### About this exercise
Output exactly the lines below, starting with the line that has "Screen dimensions: 1160x839" and going on through the line that has "The image size is (1456, 823).", both included, and no other lines.

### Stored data
++++++++++
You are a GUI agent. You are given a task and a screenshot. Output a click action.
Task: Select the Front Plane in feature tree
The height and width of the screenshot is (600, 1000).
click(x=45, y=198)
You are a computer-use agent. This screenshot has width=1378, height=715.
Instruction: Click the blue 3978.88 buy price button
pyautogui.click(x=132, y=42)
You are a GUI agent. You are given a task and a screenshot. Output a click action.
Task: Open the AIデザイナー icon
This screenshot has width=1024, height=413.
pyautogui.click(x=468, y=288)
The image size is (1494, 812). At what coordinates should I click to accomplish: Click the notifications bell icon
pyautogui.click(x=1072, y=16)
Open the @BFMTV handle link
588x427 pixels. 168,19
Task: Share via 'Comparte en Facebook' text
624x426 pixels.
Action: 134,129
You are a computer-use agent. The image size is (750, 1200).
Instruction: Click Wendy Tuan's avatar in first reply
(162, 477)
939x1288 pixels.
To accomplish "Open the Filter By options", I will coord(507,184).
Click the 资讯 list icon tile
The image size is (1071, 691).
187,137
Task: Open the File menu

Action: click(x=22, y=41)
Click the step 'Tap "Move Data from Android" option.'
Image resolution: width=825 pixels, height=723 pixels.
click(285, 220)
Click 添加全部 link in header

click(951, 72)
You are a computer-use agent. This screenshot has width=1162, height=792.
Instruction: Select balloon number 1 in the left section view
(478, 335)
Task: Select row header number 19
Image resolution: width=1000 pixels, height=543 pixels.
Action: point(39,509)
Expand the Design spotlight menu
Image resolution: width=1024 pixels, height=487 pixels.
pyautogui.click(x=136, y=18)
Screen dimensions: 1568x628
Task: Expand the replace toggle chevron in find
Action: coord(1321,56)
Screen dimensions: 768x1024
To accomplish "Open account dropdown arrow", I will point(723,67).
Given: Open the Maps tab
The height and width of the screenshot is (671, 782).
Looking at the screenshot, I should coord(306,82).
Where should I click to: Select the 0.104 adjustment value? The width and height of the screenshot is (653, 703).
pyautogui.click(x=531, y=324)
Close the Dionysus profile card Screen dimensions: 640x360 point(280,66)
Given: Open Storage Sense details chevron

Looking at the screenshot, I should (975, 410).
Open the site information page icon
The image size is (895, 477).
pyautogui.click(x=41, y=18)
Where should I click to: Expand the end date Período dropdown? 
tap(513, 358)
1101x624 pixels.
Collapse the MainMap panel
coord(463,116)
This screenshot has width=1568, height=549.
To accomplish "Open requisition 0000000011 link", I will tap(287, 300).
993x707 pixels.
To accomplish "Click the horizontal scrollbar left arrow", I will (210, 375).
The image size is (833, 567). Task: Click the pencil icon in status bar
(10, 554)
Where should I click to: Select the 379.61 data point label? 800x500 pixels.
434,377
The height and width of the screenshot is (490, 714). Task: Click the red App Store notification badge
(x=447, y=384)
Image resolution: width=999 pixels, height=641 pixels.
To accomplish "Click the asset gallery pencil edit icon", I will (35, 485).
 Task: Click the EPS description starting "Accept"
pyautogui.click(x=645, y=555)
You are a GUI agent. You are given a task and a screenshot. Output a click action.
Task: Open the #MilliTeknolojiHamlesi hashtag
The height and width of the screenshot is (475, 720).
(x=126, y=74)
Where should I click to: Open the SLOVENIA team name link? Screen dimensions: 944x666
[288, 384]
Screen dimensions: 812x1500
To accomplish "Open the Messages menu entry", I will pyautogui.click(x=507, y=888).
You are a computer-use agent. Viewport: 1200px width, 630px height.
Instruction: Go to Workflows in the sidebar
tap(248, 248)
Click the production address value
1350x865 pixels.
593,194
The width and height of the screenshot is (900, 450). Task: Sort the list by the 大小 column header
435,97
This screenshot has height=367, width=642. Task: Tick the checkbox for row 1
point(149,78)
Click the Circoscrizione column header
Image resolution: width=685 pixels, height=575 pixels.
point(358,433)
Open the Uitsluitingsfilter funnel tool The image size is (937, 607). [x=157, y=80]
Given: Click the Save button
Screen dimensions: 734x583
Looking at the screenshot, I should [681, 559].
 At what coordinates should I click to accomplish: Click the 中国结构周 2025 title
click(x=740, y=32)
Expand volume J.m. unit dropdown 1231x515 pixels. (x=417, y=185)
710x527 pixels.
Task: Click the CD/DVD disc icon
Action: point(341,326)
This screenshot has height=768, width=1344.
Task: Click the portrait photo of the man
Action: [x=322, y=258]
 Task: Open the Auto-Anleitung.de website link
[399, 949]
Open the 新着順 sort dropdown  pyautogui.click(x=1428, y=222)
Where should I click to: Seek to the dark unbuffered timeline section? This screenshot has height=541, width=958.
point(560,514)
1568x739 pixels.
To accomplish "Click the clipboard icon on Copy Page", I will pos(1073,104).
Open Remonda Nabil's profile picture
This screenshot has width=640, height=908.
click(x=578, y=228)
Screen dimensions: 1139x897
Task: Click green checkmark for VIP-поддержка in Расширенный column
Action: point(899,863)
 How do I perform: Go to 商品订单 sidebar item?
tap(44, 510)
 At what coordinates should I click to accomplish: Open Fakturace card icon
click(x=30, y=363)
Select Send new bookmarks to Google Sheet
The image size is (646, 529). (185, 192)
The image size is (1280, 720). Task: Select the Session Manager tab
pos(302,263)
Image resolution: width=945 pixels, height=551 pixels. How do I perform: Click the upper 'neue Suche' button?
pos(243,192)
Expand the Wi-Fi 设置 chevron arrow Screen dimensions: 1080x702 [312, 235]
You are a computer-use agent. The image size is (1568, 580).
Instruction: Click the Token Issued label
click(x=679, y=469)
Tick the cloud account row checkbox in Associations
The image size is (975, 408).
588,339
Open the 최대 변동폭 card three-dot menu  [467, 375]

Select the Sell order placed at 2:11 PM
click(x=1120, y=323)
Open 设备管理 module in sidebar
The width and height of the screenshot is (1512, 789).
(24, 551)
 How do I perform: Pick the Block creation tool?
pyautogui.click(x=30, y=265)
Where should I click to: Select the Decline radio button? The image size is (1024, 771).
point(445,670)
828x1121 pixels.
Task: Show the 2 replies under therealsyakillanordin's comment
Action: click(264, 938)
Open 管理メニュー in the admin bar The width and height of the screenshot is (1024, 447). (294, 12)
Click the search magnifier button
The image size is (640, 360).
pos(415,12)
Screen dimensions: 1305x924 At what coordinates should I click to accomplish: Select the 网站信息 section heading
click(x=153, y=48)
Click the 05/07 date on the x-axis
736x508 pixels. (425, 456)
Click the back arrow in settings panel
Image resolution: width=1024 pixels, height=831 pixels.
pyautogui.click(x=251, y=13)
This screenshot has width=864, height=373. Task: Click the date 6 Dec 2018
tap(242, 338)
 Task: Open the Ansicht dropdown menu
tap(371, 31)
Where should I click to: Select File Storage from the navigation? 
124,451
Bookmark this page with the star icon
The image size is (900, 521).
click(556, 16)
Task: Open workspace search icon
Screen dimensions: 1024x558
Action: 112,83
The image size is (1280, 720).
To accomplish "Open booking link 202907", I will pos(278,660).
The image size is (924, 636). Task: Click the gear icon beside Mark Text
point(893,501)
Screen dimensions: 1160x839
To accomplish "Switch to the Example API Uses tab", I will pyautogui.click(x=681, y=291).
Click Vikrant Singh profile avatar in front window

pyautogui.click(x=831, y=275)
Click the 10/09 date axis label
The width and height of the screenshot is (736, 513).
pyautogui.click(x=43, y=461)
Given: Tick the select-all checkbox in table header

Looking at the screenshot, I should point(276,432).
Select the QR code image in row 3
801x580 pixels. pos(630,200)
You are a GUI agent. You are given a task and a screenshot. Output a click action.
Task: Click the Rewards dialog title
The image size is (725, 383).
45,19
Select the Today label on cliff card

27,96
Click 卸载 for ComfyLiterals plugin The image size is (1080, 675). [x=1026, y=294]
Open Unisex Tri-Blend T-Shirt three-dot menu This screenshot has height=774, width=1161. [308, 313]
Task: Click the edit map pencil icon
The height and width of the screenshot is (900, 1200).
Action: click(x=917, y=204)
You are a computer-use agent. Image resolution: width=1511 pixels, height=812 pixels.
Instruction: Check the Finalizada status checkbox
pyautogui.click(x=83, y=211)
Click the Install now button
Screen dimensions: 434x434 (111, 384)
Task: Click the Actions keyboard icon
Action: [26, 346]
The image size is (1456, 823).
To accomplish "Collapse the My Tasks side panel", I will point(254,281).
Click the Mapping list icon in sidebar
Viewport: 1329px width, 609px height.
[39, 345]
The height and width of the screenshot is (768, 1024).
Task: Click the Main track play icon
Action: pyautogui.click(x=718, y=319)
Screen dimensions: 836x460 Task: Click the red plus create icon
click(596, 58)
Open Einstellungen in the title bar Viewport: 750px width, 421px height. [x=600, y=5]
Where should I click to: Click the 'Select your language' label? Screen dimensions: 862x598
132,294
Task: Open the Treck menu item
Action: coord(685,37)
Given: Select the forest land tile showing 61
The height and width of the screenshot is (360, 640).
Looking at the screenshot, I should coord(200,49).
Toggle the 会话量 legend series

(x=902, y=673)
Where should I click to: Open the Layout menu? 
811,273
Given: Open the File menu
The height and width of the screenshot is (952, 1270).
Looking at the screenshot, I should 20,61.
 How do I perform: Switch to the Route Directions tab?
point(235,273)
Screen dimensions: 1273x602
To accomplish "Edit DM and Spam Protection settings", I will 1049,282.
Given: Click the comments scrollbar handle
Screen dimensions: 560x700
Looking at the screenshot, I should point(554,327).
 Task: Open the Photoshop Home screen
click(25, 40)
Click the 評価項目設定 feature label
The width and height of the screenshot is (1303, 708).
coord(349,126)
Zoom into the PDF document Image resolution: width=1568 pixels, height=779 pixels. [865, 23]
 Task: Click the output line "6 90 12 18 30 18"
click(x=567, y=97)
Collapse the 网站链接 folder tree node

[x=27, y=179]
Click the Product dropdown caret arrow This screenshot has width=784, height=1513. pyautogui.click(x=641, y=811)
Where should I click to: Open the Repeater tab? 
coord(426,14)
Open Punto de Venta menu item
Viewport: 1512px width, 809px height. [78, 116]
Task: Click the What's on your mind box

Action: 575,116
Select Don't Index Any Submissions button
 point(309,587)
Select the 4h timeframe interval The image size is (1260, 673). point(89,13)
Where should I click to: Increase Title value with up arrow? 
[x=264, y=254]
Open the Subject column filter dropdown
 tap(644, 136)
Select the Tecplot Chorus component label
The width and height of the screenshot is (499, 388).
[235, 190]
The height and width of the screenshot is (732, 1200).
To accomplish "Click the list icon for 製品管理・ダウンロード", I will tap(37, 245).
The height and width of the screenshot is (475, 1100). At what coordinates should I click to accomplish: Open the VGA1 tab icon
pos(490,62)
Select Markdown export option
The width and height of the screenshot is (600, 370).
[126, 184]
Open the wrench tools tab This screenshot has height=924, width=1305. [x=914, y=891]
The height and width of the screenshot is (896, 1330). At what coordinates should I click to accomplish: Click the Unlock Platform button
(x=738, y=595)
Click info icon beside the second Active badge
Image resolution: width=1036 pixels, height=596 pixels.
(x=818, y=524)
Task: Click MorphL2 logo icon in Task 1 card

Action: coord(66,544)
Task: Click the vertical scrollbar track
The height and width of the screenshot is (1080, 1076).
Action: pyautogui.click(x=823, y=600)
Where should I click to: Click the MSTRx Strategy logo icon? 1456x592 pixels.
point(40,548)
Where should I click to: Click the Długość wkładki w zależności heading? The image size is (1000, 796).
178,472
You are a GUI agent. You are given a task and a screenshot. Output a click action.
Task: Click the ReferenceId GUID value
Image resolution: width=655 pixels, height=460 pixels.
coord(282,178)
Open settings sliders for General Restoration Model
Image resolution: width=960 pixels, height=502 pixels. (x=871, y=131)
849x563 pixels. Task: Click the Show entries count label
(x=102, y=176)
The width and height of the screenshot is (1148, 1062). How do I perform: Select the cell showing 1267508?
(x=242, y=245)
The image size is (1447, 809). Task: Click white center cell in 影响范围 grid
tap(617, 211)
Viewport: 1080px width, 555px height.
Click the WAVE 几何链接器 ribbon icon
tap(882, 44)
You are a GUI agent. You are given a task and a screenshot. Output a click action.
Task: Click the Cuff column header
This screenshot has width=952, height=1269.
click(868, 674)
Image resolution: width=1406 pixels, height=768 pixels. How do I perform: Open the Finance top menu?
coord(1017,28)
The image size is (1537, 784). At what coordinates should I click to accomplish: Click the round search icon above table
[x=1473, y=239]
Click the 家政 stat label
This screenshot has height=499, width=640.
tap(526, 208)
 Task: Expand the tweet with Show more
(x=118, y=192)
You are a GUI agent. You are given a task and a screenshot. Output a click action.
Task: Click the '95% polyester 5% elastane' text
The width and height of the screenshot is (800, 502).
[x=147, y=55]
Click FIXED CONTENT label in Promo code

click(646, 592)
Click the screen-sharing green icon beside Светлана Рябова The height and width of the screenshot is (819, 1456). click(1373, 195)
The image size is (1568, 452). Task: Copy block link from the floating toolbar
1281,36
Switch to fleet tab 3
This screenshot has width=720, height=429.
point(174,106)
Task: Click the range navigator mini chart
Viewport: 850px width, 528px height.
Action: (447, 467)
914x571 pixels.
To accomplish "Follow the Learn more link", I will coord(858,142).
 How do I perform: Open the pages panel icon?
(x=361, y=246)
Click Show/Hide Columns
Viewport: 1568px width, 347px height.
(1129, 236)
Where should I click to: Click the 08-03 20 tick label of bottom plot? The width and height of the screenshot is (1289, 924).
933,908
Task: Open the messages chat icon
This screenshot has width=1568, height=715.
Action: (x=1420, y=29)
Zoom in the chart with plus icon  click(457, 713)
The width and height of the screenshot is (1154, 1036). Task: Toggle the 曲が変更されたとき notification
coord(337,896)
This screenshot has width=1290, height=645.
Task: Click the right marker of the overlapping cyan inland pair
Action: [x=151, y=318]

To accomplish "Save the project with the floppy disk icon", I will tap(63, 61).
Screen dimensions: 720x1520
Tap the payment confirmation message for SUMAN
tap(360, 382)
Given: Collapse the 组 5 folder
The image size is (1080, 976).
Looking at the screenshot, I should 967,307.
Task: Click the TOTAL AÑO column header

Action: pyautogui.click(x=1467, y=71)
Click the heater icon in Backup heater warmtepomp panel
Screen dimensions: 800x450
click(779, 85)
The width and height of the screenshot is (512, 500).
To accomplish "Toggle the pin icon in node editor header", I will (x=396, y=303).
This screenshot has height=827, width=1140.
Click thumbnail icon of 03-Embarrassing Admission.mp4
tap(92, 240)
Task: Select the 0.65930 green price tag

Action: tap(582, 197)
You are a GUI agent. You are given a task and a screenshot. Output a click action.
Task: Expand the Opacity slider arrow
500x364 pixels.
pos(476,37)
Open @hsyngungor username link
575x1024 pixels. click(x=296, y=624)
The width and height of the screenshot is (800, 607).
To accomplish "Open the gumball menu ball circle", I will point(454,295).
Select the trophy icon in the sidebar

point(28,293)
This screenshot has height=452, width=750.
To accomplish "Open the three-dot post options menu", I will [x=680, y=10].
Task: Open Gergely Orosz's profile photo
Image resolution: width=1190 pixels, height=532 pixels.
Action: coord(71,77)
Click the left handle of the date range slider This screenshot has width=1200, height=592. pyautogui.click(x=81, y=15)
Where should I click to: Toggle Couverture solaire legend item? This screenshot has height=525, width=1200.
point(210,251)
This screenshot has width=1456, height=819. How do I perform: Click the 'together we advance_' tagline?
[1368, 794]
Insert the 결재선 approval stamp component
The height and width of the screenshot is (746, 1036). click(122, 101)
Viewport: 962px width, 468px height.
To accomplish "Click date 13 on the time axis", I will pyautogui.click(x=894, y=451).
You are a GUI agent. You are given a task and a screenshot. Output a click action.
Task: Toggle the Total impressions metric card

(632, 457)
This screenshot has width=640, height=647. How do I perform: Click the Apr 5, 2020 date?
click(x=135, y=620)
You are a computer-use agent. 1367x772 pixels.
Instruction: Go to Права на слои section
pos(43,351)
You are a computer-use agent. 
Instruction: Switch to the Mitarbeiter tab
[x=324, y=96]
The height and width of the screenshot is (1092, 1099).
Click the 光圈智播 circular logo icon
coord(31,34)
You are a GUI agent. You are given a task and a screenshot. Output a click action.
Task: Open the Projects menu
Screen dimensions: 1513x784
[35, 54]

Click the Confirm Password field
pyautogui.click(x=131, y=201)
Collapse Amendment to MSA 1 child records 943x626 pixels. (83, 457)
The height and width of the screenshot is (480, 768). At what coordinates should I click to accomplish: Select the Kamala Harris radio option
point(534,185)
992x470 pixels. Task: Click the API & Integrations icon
++++++++++
### Answer space
Screen dimensions: 1160x839
To accomplish "Switch to the Example API Uses tab", I will pyautogui.click(x=681, y=291).
Click Vikrant Singh profile avatar in front window

pyautogui.click(x=831, y=275)
Click the 10/09 date axis label
The width and height of the screenshot is (736, 513).
pyautogui.click(x=43, y=461)
Given: Tick the select-all checkbox in table header

Looking at the screenshot, I should point(276,432).
Select the QR code image in row 3
801x580 pixels. pos(630,200)
You are a GUI agent. You are given a task and a screenshot. Output a click action.
Task: Click the Rewards dialog title
The image size is (725, 383).
45,19
Select the Today label on cliff card

27,96
Click 卸载 for ComfyLiterals plugin The image size is (1080, 675). [x=1026, y=294]
Open Unisex Tri-Blend T-Shirt three-dot menu This screenshot has height=774, width=1161. [308, 313]
Task: Click the edit map pencil icon
The height and width of the screenshot is (900, 1200).
Action: click(x=917, y=204)
You are a computer-use agent. Image resolution: width=1511 pixels, height=812 pixels.
Instruction: Check the Finalizada status checkbox
pyautogui.click(x=83, y=211)
Click the Install now button
Screen dimensions: 434x434 (111, 384)
Task: Click the Actions keyboard icon
Action: [26, 346]
The image size is (1456, 823).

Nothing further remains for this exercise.